BEGIN Supplied material
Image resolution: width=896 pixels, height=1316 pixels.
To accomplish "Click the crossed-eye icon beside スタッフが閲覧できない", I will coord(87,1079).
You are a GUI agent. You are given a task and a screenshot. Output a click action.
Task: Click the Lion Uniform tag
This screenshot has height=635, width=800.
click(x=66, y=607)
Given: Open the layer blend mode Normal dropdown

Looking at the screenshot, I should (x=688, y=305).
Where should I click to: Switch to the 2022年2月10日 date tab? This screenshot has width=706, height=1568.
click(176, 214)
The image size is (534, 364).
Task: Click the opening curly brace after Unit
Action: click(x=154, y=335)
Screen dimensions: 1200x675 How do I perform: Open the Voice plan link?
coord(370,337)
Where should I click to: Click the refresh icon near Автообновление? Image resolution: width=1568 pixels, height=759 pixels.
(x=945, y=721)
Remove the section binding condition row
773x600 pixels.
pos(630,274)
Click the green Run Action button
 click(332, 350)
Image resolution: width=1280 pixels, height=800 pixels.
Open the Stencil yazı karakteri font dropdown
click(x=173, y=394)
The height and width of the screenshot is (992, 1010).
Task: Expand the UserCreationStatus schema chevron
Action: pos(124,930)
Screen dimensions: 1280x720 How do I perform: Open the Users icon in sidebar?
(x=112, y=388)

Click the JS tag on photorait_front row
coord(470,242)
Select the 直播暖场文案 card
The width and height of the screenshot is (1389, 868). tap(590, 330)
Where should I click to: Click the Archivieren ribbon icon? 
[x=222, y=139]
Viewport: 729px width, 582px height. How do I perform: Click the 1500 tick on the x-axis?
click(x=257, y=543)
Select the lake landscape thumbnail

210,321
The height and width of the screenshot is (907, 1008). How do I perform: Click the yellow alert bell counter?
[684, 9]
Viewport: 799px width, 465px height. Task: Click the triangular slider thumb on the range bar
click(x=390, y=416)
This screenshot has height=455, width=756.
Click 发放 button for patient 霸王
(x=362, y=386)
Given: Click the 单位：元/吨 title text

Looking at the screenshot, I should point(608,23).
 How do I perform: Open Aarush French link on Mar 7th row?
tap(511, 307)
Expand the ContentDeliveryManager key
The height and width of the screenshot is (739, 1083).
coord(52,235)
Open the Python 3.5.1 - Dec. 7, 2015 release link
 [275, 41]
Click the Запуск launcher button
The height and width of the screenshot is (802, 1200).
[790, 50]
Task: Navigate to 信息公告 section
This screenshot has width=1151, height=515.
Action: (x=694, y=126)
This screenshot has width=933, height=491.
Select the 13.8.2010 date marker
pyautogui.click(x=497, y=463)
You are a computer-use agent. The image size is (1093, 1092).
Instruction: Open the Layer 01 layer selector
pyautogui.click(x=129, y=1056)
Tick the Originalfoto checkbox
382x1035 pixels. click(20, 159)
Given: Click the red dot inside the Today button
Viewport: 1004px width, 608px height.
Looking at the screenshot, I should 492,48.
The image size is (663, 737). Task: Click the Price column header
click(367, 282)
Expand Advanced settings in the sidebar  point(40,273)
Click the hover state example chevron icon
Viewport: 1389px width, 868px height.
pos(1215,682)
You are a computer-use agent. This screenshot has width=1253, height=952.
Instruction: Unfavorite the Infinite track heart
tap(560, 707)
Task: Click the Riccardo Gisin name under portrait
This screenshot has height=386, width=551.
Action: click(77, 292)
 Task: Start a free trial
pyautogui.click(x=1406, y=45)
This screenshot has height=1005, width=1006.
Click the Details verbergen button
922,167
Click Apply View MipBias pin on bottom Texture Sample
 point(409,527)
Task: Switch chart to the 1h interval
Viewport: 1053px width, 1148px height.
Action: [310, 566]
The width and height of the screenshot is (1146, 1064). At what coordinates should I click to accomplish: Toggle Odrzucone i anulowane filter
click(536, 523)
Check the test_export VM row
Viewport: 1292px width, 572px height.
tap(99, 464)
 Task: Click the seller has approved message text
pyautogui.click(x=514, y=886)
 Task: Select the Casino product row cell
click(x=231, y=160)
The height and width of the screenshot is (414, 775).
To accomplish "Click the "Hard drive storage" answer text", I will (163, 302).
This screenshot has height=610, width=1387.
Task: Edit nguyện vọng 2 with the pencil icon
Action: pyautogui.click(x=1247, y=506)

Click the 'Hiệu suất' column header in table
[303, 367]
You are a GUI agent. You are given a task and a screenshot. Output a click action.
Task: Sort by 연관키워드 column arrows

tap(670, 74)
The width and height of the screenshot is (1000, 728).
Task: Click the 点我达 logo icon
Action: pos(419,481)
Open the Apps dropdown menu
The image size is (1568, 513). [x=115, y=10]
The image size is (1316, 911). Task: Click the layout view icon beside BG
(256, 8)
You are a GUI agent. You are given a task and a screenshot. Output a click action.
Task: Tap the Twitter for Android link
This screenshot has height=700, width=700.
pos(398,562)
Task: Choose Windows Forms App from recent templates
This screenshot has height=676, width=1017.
END Supplied material
What is needed: Please output the entries above, every line exactly as it reads.

Worked solution:
Image resolution: width=896 pixels, height=1316 pixels.
To accomplish "Click the crossed-eye icon beside スタッフが閲覧できない", I will coord(87,1079).
You are a GUI agent. You are given a task and a screenshot. Output a click action.
Task: Click the Lion Uniform tag
This screenshot has height=635, width=800.
click(x=66, y=607)
Given: Open the layer blend mode Normal dropdown

Looking at the screenshot, I should (x=688, y=305).
Where should I click to: Switch to the 2022年2月10日 date tab? This screenshot has width=706, height=1568.
click(176, 214)
The image size is (534, 364).
Task: Click the opening curly brace after Unit
Action: click(x=154, y=335)
Screen dimensions: 1200x675 How do I perform: Open the Voice plan link?
coord(370,337)
Where should I click to: Click the refresh icon near Автообновление? Image resolution: width=1568 pixels, height=759 pixels.
(x=945, y=721)
Remove the section binding condition row
773x600 pixels.
pos(630,274)
Click the green Run Action button
 click(332, 350)
Image resolution: width=1280 pixels, height=800 pixels.
Open the Stencil yazı karakteri font dropdown
click(x=173, y=394)
The height and width of the screenshot is (992, 1010).
Task: Expand the UserCreationStatus schema chevron
Action: pos(124,930)
Screen dimensions: 1280x720 How do I perform: Open the Users icon in sidebar?
(x=112, y=388)

Click the JS tag on photorait_front row
coord(470,242)
Select the 直播暖场文案 card
The width and height of the screenshot is (1389, 868). tap(590, 330)
Where should I click to: Click the Archivieren ribbon icon? 
[x=222, y=139]
Viewport: 729px width, 582px height. How do I perform: Click the 1500 tick on the x-axis?
click(x=257, y=543)
Select the lake landscape thumbnail

210,321
The height and width of the screenshot is (907, 1008). How do I perform: Click the yellow alert bell counter?
[684, 9]
Viewport: 799px width, 465px height. Task: Click the triangular slider thumb on the range bar
click(x=390, y=416)
This screenshot has height=455, width=756.
Click 发放 button for patient 霸王
(x=362, y=386)
Given: Click the 单位：元/吨 title text

Looking at the screenshot, I should point(608,23).
 How do I perform: Open Aarush French link on Mar 7th row?
tap(511, 307)
Expand the ContentDeliveryManager key
The height and width of the screenshot is (739, 1083).
coord(52,235)
Open the Python 3.5.1 - Dec. 7, 2015 release link
 [275, 41]
Click the Запуск launcher button
The height and width of the screenshot is (802, 1200).
[790, 50]
Task: Navigate to 信息公告 section
This screenshot has width=1151, height=515.
Action: (x=694, y=126)
This screenshot has width=933, height=491.
Select the 13.8.2010 date marker
pyautogui.click(x=497, y=463)
You are a computer-use agent. The image size is (1093, 1092).
Instruction: Open the Layer 01 layer selector
pyautogui.click(x=129, y=1056)
Tick the Originalfoto checkbox
382x1035 pixels. click(20, 159)
Given: Click the red dot inside the Today button
Viewport: 1004px width, 608px height.
Looking at the screenshot, I should 492,48.
The image size is (663, 737). Task: Click the Price column header
click(367, 282)
Expand Advanced settings in the sidebar  point(40,273)
Click the hover state example chevron icon
Viewport: 1389px width, 868px height.
pos(1215,682)
You are a computer-use agent. This screenshot has width=1253, height=952.
Instruction: Unfavorite the Infinite track heart
tap(560, 707)
Task: Click the Riccardo Gisin name under portrait
This screenshot has height=386, width=551.
Action: click(77, 292)
 Task: Start a free trial
pyautogui.click(x=1406, y=45)
This screenshot has height=1005, width=1006.
Click the Details verbergen button
922,167
Click Apply View MipBias pin on bottom Texture Sample
 point(409,527)
Task: Switch chart to the 1h interval
Viewport: 1053px width, 1148px height.
Action: [310, 566]
The width and height of the screenshot is (1146, 1064). At what coordinates should I click to accomplish: Toggle Odrzucone i anulowane filter
click(536, 523)
Check the test_export VM row
Viewport: 1292px width, 572px height.
tap(99, 464)
 Task: Click the seller has approved message text
pyautogui.click(x=514, y=886)
 Task: Select the Casino product row cell
click(x=231, y=160)
The height and width of the screenshot is (414, 775).
To accomplish "Click the "Hard drive storage" answer text", I will (163, 302).
This screenshot has height=610, width=1387.
Task: Edit nguyện vọng 2 with the pencil icon
Action: pyautogui.click(x=1247, y=506)

Click the 'Hiệu suất' column header in table
[303, 367]
You are a GUI agent. You are given a task and a screenshot. Output a click action.
Task: Sort by 연관키워드 column arrows

tap(670, 74)
The width and height of the screenshot is (1000, 728).
Task: Click the 点我达 logo icon
Action: pos(419,481)
Open the Apps dropdown menu
The image size is (1568, 513). [x=115, y=10]
The image size is (1316, 911). Task: Click the layout view icon beside BG
(256, 8)
You are a GUI agent. You are given a task and a screenshot. Output a click action.
Task: Tap the Twitter for Android link
This screenshot has height=700, width=700.
pos(398,562)
Task: Choose Windows Forms App from recent templates
This screenshot has height=676, width=1017.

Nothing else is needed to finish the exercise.